## TASK ITEM
Working from the entries that follow, transcribe exactly and only the lines from the one with "This screenshot has" through the last, pictures excluded.

================================

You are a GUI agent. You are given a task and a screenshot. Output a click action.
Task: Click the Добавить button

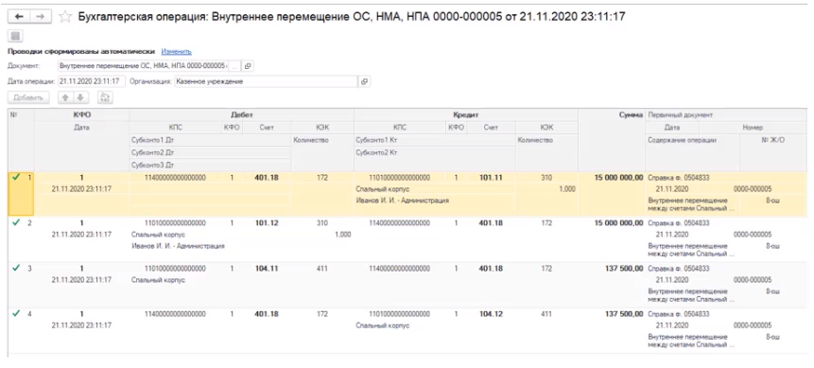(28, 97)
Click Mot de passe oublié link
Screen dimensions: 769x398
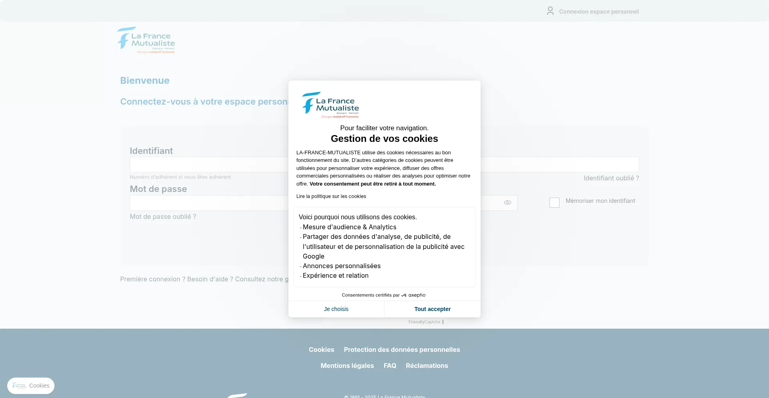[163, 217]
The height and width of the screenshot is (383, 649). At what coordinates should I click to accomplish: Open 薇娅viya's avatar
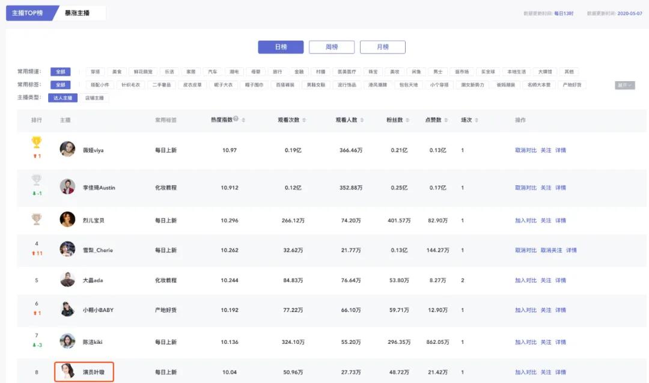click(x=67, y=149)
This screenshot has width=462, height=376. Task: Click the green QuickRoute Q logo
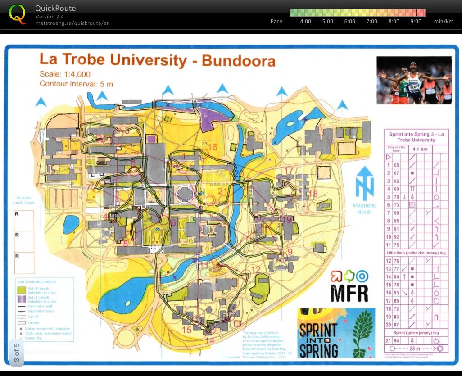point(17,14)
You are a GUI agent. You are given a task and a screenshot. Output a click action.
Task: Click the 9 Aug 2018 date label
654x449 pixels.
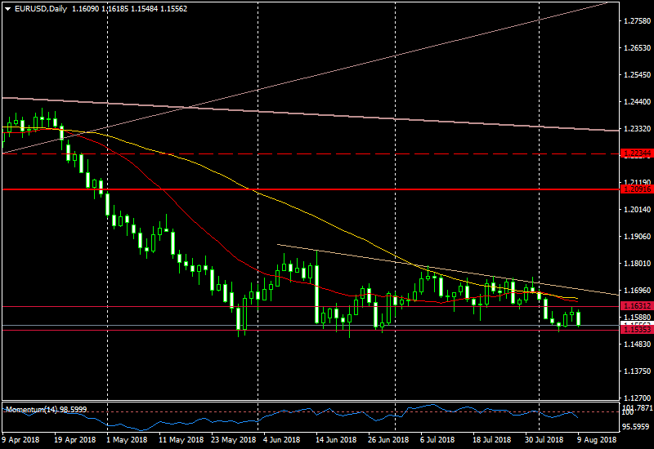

================================

## ANSWER SECTION
This screenshot has width=462, height=376. Task: Click the green QuickRoute Q logo
point(17,14)
You are a GUI agent. You are given a task and a screenshot. Output a click action.
Task: Click the 9 Aug 2018 date label
654x449 pixels.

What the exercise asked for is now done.